§ **Goal**:
Reproduce the records from the line with "Given: Select the Power Saving leaf icon" up to and including the line with "pyautogui.click(x=493, y=423)", substituting "Objective" for every occurrence of "Given" and changing nothing else.

_ _ _

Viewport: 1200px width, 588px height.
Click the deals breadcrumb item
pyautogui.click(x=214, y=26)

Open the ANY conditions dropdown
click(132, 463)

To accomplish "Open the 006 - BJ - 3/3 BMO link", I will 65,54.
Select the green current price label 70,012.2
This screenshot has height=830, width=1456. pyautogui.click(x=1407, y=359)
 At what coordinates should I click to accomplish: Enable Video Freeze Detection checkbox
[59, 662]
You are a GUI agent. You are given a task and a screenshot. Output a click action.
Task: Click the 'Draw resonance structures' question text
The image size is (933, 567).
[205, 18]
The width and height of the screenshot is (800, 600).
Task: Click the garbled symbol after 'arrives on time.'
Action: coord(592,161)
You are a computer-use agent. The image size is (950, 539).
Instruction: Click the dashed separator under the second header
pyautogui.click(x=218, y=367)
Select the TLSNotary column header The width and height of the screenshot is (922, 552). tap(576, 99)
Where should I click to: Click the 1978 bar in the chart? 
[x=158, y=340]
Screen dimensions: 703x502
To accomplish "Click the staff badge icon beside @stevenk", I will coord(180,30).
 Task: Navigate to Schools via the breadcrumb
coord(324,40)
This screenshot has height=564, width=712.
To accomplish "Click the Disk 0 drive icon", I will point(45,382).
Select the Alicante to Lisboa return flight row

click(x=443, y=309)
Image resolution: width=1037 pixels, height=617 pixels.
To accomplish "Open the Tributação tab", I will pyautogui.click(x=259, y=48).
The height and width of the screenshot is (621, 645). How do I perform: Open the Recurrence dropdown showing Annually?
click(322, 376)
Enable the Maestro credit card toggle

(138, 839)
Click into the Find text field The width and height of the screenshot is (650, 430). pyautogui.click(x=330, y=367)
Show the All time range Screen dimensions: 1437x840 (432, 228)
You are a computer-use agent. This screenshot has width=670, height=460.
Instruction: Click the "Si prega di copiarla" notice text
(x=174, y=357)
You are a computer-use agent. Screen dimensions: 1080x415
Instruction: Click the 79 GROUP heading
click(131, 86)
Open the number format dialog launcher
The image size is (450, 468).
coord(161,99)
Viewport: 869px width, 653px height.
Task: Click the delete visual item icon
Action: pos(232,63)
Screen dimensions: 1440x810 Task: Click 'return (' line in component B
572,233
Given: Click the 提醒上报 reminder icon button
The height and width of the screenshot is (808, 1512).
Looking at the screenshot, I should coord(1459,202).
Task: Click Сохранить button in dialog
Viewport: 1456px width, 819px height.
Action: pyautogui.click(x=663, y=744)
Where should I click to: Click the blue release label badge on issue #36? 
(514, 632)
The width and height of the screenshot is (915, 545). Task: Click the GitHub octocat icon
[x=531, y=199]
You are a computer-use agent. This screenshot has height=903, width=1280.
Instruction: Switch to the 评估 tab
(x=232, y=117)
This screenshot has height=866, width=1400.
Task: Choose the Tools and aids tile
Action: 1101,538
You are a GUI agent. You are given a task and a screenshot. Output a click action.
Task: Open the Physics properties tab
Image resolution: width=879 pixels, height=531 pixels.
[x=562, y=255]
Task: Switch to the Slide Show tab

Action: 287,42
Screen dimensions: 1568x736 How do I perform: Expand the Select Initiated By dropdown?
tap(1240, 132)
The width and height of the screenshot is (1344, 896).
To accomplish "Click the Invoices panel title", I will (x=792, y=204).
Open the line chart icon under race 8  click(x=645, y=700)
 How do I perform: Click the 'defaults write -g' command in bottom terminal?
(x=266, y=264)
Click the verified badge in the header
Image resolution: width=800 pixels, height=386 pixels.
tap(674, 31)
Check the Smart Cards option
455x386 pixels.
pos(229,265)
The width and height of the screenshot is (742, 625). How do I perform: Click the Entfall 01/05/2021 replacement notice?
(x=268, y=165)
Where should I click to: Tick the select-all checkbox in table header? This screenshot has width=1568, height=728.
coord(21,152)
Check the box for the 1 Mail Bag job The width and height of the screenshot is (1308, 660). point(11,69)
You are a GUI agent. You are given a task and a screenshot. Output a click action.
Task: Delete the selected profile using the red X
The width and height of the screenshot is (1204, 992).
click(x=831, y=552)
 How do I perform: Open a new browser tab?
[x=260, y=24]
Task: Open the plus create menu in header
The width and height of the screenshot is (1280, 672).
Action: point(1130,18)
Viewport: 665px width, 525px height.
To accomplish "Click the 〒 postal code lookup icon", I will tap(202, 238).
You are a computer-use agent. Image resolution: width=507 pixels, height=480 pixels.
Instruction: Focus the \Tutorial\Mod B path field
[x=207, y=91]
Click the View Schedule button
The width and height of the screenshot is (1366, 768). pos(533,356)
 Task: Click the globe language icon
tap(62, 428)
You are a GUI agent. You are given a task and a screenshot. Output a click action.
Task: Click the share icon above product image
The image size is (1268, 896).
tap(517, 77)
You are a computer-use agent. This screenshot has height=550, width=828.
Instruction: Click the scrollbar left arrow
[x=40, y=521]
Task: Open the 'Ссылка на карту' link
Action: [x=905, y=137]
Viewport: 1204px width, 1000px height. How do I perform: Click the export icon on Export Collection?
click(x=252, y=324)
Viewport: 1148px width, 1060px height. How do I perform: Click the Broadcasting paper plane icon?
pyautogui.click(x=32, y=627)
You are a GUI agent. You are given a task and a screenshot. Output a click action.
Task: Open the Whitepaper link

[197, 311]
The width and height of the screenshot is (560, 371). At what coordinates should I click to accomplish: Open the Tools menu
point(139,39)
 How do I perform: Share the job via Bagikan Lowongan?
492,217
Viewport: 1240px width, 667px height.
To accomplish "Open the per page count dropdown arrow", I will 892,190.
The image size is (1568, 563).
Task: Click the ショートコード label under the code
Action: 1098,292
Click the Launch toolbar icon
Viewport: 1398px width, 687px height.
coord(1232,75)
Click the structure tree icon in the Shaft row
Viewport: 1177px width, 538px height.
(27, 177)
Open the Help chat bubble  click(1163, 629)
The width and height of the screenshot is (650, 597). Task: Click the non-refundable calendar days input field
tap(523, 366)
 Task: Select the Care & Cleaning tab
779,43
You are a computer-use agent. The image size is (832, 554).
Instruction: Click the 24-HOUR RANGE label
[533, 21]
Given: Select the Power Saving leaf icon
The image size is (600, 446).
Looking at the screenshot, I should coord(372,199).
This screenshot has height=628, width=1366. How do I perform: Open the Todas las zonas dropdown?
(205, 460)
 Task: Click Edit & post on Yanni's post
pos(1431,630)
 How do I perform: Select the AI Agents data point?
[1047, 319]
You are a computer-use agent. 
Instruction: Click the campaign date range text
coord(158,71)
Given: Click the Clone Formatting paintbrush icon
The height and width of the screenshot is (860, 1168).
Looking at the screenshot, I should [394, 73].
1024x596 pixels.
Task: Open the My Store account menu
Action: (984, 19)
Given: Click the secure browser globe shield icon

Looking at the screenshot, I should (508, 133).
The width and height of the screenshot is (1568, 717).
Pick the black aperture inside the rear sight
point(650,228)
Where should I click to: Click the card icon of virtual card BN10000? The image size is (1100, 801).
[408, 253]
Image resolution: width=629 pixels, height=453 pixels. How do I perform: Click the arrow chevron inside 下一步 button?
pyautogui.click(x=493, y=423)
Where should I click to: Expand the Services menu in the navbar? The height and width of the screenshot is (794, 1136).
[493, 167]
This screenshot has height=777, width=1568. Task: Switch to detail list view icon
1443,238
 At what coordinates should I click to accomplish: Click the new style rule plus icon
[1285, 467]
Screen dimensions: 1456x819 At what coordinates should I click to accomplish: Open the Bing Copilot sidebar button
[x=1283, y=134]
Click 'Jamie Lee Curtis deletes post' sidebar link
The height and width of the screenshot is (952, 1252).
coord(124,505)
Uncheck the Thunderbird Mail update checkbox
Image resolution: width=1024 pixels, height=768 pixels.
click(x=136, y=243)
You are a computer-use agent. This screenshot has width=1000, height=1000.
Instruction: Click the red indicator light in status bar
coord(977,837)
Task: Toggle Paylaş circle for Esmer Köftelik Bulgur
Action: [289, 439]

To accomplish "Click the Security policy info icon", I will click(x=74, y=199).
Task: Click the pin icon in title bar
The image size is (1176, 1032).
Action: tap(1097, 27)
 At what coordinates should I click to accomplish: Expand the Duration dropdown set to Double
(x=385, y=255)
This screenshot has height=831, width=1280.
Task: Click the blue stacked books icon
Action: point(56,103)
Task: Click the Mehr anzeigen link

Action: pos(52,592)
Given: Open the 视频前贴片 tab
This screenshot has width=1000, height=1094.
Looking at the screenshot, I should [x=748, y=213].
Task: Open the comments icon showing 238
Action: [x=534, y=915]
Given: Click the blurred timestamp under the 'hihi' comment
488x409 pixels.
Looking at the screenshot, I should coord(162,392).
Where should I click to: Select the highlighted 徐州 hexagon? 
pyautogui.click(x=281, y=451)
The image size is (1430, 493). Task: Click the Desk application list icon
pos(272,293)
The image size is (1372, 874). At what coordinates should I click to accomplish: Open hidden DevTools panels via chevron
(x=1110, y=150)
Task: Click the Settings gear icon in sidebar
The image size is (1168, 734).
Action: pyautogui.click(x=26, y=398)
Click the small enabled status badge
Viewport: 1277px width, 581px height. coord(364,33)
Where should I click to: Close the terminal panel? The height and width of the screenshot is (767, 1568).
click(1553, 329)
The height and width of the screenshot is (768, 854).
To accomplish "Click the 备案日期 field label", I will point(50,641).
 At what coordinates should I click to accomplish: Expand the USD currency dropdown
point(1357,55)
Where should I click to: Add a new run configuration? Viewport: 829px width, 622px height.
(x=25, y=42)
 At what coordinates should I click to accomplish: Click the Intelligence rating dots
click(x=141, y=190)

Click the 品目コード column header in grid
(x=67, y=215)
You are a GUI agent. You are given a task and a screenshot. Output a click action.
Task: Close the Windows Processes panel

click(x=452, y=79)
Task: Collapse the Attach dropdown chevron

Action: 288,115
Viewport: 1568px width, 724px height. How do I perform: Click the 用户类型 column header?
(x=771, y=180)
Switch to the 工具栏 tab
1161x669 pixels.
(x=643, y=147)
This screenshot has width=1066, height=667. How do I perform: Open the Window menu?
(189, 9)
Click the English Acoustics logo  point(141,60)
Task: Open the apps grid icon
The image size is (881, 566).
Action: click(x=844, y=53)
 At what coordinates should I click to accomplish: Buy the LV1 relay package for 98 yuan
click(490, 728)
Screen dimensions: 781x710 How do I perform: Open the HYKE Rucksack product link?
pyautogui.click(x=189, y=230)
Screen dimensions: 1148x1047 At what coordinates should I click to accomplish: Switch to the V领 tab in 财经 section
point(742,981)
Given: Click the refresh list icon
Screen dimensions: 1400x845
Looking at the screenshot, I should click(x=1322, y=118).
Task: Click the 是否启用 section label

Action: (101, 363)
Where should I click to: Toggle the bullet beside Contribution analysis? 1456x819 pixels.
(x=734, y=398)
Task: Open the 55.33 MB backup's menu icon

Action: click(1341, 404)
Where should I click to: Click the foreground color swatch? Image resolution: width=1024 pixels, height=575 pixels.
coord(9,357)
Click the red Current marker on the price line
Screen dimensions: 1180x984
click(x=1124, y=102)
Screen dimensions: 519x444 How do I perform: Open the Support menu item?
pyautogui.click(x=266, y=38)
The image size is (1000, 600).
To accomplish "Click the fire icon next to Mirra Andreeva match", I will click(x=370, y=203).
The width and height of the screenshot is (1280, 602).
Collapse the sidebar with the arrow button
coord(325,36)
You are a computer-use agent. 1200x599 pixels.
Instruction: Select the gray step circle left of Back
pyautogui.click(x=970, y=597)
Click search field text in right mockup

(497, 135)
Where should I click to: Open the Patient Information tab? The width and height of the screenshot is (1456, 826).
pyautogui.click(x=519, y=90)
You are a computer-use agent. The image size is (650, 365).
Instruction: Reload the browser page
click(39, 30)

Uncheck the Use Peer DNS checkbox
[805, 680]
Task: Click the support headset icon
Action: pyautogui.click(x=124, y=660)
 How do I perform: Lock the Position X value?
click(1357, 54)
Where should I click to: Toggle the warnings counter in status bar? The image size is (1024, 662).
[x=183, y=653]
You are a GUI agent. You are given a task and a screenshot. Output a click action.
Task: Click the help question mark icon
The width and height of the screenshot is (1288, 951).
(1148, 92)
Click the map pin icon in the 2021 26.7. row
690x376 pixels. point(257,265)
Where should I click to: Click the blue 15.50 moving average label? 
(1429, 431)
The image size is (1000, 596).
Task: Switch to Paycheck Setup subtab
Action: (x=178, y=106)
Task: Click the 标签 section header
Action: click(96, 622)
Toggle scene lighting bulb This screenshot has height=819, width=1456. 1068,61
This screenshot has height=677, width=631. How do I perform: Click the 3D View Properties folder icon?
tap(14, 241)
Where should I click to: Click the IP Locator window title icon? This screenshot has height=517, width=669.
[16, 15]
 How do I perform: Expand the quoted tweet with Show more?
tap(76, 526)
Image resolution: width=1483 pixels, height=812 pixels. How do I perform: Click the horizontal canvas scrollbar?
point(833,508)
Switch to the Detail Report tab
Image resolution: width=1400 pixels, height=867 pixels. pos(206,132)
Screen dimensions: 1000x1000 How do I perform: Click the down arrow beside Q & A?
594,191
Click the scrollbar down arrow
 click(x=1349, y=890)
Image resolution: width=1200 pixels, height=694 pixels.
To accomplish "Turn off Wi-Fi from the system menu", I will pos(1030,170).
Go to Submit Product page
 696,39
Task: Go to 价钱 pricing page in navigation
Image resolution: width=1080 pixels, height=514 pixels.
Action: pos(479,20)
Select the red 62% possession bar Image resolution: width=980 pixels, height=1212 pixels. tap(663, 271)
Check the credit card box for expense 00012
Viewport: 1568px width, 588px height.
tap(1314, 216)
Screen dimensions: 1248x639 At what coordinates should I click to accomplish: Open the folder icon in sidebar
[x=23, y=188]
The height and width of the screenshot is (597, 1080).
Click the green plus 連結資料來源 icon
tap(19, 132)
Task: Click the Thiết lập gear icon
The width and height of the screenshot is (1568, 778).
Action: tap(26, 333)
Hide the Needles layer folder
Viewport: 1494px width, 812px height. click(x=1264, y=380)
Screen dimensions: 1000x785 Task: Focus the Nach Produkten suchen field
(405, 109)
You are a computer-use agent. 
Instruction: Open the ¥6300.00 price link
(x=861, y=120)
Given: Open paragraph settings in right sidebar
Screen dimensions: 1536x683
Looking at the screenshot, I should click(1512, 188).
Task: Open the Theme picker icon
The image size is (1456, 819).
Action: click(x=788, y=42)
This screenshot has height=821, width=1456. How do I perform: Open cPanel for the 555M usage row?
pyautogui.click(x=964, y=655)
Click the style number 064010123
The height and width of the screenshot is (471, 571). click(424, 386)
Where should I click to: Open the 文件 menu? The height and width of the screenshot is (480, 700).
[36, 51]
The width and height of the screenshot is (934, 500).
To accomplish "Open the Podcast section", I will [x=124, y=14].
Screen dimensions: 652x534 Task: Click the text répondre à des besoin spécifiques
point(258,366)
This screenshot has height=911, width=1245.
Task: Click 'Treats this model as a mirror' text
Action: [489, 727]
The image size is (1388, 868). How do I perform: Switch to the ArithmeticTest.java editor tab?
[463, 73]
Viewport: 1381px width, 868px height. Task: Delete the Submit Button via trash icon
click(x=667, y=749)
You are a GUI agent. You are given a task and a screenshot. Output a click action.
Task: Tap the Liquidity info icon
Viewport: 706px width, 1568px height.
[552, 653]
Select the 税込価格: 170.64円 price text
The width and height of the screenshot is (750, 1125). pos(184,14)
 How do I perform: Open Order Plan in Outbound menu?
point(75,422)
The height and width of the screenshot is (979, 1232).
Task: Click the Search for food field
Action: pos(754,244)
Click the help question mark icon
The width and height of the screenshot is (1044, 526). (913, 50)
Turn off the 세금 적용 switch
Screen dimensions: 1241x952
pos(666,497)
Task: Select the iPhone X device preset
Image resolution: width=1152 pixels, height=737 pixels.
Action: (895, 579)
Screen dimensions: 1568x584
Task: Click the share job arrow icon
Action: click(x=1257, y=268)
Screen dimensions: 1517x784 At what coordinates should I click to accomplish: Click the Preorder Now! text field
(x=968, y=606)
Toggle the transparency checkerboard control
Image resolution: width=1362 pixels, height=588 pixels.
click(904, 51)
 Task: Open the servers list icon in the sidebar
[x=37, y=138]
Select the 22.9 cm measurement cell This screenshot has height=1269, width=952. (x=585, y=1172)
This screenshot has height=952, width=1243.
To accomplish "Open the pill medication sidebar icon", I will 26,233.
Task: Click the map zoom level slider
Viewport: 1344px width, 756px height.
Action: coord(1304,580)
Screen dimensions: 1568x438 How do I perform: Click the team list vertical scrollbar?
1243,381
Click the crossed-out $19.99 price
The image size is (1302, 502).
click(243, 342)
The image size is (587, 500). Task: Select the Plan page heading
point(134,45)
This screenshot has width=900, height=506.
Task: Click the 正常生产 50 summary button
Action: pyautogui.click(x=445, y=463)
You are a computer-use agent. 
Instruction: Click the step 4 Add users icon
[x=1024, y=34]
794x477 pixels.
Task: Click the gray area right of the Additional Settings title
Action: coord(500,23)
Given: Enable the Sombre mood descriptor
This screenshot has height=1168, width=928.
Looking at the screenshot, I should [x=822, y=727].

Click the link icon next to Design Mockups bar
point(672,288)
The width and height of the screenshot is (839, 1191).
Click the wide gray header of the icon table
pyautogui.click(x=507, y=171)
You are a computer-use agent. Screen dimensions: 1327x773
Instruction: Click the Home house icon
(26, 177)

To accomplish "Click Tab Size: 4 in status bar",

_ _ _

§ **Right answer**:
Objective: Select the Power Saving leaf icon
The image size is (600, 446).
Looking at the screenshot, I should coord(372,199).
This screenshot has height=628, width=1366. How do I perform: Open the Todas las zonas dropdown?
(205, 460)
 Task: Click Edit & post on Yanni's post
pos(1431,630)
 How do I perform: Select the AI Agents data point?
[1047, 319]
You are a computer-use agent. 
Instruction: Click the campaign date range text
coord(158,71)
Objective: Click the Clone Formatting paintbrush icon
The height and width of the screenshot is (860, 1168).
Looking at the screenshot, I should [394, 73].
1024x596 pixels.
Task: Open the My Store account menu
Action: (984, 19)
Objective: Click the secure browser globe shield icon

Looking at the screenshot, I should (508, 133).
The width and height of the screenshot is (1568, 717).
Pick the black aperture inside the rear sight
point(650,228)
Where should I click to: Click the card icon of virtual card BN10000? The image size is (1100, 801).
[408, 253]
Image resolution: width=629 pixels, height=453 pixels. How do I perform: Click the arrow chevron inside 下一步 button?
pyautogui.click(x=493, y=423)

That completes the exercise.